The cryptocurrency industry faces a growing need for regulations due to widespread illicit activities and money laundering concerns. Senator Elizabeth Warren’s Digital Asset Anti-Money Laundering Act has gained support from nine senators, raising questions about potential impacts on Bitcoin and institutional involvement in the crypto market. When and how did it get started?
In July 2023, Senator Warren reintroduced the Digital Asset Anti-Money Laundering Act, a piece of legislation aimed at addressing these concerns. The bill aimed to strengthen the regulatory framework around crypto assets, giving authorities more tools to fight financial crime involving digital assets.
In her argument, Warren said that currently there is a substantial gap in tax revenue related to cryptocurrencies, estimated at around $50 billion. According to her, any delay in updating the tax policies will cause the Internal Revenue Service and U.S. Treasury to miss out on approximately $1.5 billion in tax revenue for the 2024 financial year.
However, in a surprising alignment of forces, nine U.S. Senators have publicly expressed their support for Senator Warren’s Digital Asset Anti-Money Laundering Act. This bipartisan coalition includes Senators from the Democratic Party, such as Gary Peters, Dick Durbin, Tina Smith, Jeanne Shaheen, Bob Casey, Richard Blumenthal, Michael Bennet, and Catherine Cortez Masto.
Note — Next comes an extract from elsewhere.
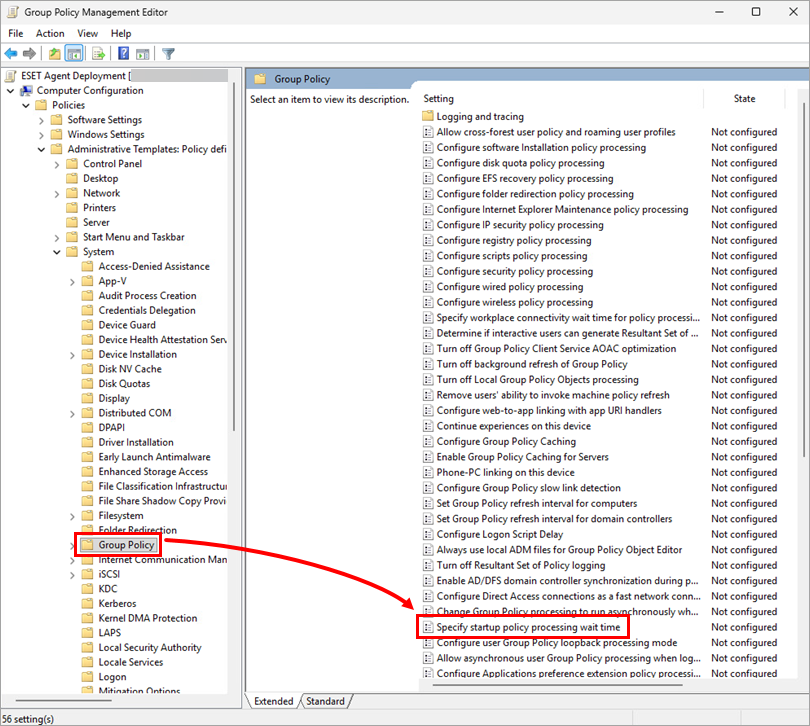This screenshot has height=726, width=810.
Task: Click the Export List toolbar icon
Action: 99,53
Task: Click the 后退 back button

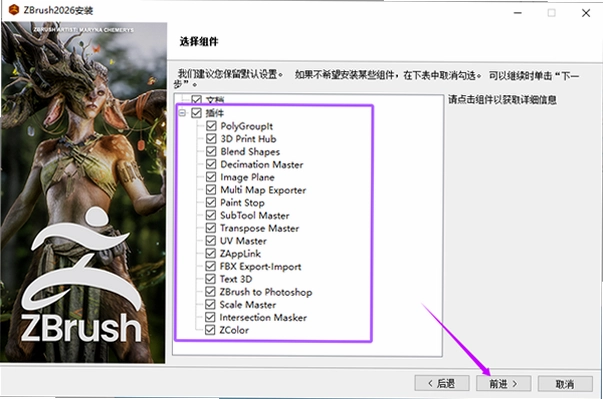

Additionally, independent Senator Angus King has joined the effort.
The support of these Senators demonstrates a unified decision to curb crypto challenges. The bill also enjoys backing from various groups, including the Bank Policy Institute, Transparency International U.S., Global Financial Integrity, the National District Attorneys Association, and many more.
The Digital Asset Anti-Money Laundering Act has some key measures to enhance cryptocurrency regulations. On a highly critical note, the bill proposes measures such as extending the Bank Secrecy Act to cover noncustodial digital wallets and establishing a compliance examination for Anti-Money Laundering and Combating the Financing of Terrorism.
On a broader scale, this backing may change the crypto game, and market enthusiasts see this as a positive sign. There are over 60+ assets that are under the SEC’s radar with unclear rules. Many have signed the motion against the agency as well.
As of now, Bitcoin is up by 0.74%, trading at $26,646.14, reflecting a 0.43% increase in the last 24 hours. The market’s response indicates a cautiously optimistic stance in light of impending regulatory changes.